How A/B Testing can ruin your codebase
2025-04-08 , Main Stage

Elevator pitch

In this talk we'll take a critical look at the often overlooked engineering challenges and hidden costs of A/B testing. We'll explore how A/B testing increases code complexity, introduces risks of data corruption, expands the testing matrix, challenges debugging, etc. We'll shed light on the real impacts on developer experience and user satisfaction. I will provide real-life insights that might reshape your perception of A/B testing and convince you that it's a tool that needs to be wielded responsibly and requires a high engineering discipline.

Description

In this talk we'll cover the following topics related to often overlooked costs of A/B testing:
- Code complexity: Introducing variations and experimentation logic into the codebase can increase complexity, making it harder for developers to understand and maintain the code. Removing A/B test code and related infrastructure once a test is completed requires careful cleanup to avoid introducing technical debt or unnecessary complexity into the codebase. Failing to remove redundant code can clutter the codebase and make future development more challenging.
- Debugging Challenges: Debugging issues related to A/B test variations can be more challenging, especially when trying to diagnose discrepancies in behaviour across different test conditions.
- Expanded Testing Matrix: A/B testing expands the testing matrix, requiring QA teams to test multiple variations of features across different devices, platforms, and user segments, which can be time-consuming and resource-intensive.
- Complicates Test Environment Setup: QA teams may need to set up and maintain separate test environments to accurately test A/B test variations, adding overhead in managing and synchronising test environments with production.
- Data Corruption and Loss: Improperly managing the addition or removal of A/B tests could lead to data loss or gaps in the data stream.

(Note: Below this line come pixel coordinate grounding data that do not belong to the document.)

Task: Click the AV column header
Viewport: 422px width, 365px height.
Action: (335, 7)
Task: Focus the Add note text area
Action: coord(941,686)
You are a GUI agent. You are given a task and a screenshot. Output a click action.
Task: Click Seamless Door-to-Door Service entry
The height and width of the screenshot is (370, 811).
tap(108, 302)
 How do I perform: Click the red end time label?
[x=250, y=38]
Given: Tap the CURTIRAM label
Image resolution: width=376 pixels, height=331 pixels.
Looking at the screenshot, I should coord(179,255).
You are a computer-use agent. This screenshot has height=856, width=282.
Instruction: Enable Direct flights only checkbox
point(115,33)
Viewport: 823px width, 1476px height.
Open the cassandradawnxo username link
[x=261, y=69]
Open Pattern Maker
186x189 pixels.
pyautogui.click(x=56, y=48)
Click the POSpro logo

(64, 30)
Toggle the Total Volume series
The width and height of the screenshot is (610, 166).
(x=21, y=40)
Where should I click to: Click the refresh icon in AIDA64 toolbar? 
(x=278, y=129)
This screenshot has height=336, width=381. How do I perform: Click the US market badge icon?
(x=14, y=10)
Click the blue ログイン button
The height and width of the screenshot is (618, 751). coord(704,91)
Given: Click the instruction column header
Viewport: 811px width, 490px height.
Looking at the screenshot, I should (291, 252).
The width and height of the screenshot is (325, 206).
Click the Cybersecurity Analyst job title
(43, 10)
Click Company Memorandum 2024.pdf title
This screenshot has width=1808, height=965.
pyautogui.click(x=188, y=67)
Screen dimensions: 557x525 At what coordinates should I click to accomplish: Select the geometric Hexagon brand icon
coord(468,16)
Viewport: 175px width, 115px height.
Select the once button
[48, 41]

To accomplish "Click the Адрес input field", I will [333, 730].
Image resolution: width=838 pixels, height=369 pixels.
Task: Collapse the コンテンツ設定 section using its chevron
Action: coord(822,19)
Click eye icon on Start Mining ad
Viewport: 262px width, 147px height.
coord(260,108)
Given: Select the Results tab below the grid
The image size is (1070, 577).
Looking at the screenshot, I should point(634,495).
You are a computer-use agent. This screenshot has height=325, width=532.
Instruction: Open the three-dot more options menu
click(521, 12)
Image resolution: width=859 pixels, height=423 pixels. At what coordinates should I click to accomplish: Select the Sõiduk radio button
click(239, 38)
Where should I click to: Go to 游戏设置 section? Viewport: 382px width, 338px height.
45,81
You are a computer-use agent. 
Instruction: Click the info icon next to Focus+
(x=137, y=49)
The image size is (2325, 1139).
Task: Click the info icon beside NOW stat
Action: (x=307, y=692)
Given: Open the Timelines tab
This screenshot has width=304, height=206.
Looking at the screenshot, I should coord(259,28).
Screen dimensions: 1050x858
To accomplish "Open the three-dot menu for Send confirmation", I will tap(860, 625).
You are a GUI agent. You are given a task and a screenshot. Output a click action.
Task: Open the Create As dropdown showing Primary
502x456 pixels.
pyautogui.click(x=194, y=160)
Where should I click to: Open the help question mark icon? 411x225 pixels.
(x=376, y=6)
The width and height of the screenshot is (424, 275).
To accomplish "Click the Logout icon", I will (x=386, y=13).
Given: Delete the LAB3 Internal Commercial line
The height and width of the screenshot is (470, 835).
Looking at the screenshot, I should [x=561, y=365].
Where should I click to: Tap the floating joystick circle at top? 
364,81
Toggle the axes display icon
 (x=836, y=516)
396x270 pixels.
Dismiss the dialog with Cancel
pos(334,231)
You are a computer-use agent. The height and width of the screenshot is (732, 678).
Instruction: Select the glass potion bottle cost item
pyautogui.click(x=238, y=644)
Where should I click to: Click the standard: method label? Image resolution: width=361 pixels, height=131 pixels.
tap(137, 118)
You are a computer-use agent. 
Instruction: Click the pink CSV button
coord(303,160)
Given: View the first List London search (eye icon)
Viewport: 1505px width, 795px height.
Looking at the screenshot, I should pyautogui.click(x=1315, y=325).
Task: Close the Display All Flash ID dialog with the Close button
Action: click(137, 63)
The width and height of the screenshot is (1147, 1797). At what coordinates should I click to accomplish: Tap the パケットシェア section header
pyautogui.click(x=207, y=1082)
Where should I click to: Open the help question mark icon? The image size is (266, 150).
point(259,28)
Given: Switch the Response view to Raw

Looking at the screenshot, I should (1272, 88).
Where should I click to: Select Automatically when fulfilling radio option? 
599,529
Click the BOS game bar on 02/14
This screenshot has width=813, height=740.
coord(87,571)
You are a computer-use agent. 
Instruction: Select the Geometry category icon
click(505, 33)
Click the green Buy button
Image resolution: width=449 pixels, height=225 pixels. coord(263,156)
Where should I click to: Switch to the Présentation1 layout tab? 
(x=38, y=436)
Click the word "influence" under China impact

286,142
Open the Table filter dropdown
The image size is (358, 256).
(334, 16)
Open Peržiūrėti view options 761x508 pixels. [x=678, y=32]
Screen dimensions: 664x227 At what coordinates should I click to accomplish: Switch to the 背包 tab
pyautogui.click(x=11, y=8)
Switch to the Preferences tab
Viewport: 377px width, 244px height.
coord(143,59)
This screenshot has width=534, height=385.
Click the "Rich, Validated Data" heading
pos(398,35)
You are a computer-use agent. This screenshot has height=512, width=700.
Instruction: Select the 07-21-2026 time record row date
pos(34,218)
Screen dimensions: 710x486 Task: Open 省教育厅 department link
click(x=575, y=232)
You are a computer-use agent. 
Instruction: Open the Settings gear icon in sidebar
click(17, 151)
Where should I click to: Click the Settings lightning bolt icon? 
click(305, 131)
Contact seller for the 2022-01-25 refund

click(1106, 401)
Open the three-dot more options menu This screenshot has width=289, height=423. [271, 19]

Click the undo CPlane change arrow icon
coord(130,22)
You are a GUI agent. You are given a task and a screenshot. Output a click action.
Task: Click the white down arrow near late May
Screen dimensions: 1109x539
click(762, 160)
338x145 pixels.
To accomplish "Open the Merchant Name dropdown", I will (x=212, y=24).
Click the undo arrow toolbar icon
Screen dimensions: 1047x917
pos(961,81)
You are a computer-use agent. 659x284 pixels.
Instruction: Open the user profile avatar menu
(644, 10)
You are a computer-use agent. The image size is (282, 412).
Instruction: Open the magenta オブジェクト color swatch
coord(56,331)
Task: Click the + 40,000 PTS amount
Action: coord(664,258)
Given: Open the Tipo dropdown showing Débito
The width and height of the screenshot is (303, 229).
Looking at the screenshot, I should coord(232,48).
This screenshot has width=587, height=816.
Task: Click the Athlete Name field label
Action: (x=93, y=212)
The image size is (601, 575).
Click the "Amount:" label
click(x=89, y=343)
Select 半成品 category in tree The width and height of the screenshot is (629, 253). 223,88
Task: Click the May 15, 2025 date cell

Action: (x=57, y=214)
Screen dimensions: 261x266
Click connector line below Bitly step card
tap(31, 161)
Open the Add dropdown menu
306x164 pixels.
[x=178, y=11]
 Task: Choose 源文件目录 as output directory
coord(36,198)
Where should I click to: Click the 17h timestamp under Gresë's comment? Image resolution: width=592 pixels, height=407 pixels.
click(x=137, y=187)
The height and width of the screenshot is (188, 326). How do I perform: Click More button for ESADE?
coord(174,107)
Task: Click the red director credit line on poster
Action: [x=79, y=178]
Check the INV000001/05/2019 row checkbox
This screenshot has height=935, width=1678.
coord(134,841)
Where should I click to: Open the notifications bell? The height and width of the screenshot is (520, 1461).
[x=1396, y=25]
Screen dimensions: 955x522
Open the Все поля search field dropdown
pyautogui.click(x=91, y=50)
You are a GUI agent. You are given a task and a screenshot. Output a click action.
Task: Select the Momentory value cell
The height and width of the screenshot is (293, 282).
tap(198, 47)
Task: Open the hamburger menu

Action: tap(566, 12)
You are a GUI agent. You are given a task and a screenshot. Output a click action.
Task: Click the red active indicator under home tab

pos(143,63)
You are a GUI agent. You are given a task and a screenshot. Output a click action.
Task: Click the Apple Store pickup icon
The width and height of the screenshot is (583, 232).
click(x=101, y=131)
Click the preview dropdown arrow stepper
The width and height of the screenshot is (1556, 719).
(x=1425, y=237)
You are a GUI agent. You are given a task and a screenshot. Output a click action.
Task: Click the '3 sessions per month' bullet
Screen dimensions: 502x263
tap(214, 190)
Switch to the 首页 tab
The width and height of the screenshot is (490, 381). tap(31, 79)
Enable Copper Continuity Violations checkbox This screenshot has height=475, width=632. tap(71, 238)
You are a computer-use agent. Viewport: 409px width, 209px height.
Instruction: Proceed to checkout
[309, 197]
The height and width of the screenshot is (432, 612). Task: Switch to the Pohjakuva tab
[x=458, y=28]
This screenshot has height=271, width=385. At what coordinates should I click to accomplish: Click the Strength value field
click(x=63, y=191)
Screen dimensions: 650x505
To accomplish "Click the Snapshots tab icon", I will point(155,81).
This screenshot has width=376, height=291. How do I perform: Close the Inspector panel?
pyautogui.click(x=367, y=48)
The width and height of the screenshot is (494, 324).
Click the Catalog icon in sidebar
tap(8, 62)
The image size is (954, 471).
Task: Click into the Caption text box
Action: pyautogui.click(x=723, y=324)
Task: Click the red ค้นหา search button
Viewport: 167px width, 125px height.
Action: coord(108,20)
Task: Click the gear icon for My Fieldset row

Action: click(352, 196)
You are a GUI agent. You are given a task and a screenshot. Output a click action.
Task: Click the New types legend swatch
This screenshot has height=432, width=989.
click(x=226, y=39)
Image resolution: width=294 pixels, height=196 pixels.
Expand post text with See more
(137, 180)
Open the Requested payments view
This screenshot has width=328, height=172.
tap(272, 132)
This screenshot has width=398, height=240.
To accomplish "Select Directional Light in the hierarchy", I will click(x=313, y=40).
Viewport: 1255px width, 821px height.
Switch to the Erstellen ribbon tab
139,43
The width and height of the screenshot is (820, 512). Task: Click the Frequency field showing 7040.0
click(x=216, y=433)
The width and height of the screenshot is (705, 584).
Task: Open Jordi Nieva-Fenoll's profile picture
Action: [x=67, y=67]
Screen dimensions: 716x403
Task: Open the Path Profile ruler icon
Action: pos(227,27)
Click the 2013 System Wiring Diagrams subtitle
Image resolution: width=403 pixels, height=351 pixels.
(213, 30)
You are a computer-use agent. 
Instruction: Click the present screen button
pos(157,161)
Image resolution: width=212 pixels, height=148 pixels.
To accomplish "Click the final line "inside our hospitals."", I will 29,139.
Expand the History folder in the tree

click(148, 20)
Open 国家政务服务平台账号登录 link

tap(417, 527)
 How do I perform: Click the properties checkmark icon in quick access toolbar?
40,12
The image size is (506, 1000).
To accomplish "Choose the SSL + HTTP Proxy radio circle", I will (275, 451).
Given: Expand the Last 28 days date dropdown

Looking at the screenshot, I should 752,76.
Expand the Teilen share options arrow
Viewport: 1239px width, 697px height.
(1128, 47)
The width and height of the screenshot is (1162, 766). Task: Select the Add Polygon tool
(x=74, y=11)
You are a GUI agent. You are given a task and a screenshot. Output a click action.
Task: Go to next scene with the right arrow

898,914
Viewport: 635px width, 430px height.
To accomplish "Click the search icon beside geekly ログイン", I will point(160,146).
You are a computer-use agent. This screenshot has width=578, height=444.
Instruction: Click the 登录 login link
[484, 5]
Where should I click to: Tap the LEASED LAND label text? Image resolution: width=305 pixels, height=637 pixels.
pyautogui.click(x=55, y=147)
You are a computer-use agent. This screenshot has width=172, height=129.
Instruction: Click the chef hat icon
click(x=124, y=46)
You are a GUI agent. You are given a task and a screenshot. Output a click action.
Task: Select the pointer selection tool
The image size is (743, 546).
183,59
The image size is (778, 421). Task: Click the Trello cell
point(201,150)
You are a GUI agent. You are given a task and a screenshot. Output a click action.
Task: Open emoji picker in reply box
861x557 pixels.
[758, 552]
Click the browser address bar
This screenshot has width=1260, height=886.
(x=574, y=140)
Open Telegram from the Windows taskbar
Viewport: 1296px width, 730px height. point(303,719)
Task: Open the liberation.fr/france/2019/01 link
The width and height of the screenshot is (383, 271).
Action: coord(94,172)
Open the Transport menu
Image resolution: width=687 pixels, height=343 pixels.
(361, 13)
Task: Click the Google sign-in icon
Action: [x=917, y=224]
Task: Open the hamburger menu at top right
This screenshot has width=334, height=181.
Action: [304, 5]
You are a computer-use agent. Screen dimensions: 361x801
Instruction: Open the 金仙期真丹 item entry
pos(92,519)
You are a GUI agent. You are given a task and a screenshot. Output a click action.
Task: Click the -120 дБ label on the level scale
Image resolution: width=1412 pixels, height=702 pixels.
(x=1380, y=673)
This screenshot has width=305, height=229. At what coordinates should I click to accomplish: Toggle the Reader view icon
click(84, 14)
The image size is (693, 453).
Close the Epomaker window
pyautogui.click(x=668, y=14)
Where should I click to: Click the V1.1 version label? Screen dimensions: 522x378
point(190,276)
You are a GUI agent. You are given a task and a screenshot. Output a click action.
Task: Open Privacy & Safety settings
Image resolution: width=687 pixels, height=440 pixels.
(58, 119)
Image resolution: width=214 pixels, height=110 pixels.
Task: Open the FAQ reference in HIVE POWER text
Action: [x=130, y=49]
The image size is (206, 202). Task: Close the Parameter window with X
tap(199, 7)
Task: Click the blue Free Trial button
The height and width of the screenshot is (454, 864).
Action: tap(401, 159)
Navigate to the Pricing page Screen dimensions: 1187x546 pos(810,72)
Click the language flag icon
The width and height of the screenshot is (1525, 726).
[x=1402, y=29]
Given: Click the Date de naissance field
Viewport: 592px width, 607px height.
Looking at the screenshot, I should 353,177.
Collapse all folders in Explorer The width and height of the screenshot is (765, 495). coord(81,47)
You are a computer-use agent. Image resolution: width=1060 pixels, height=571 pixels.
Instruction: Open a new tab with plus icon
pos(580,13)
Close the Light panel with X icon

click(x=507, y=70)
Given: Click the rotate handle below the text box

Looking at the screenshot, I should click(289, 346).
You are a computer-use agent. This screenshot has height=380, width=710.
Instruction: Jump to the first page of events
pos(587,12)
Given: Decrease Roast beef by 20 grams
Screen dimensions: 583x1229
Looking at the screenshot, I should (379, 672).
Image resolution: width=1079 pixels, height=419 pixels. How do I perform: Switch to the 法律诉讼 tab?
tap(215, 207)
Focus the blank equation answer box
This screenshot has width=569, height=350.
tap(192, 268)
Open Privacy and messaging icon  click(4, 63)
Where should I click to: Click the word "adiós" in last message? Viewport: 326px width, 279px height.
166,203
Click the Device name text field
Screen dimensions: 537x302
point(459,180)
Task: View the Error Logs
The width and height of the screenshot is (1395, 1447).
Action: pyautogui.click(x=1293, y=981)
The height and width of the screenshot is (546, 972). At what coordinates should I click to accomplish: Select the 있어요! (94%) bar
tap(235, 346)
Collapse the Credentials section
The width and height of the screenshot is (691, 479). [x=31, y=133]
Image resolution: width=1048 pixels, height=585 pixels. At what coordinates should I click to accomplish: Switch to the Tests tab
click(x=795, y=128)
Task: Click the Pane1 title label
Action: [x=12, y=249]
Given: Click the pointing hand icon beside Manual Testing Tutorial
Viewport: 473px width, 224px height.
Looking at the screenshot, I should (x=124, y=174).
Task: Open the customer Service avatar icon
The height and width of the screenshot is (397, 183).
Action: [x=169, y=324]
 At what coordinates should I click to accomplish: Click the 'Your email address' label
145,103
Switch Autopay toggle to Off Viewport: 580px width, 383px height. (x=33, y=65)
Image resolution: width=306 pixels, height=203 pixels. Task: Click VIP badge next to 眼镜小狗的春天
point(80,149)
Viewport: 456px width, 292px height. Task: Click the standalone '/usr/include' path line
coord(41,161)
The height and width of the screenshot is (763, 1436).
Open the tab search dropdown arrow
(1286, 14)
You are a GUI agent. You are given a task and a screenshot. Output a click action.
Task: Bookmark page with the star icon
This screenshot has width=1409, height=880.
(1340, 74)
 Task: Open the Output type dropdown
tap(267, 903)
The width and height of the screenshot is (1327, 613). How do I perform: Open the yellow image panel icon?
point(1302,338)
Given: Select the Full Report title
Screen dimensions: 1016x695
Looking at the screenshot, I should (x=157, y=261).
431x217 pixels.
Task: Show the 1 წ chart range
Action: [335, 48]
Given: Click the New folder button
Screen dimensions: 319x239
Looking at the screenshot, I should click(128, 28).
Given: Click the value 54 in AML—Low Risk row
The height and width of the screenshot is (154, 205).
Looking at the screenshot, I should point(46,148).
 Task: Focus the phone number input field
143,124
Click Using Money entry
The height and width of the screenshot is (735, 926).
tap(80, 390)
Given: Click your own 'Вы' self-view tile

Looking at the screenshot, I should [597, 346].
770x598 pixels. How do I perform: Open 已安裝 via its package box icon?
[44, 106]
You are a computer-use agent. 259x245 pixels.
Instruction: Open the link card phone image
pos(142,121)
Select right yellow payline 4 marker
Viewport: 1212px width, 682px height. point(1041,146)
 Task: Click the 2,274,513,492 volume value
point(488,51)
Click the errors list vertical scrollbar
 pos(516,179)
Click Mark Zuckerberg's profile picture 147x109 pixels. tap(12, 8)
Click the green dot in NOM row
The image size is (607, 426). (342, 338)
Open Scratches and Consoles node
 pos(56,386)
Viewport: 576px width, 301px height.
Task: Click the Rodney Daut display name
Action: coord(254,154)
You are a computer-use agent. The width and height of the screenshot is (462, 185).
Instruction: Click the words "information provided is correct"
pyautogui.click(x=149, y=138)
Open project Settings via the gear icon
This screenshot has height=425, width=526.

Adding and removing A/B tests can challenge user data integrity. Experiments can manipulate data that can't be undone once the experiment is removed.
- User Consent and Opt-Out: Ensuring that users are informed about A/B testing activities, their data usage, and providing mechanisms for users to opt-out of participation in tests if desired, to respect user preferences and maintain trust in data integrity practices.

...and more...

I'm an iOS engineer from London, working at Depop. In the past, worked on popular fintech products such as Monzo and Paymentsense, and I have a vast experience with A/B testing.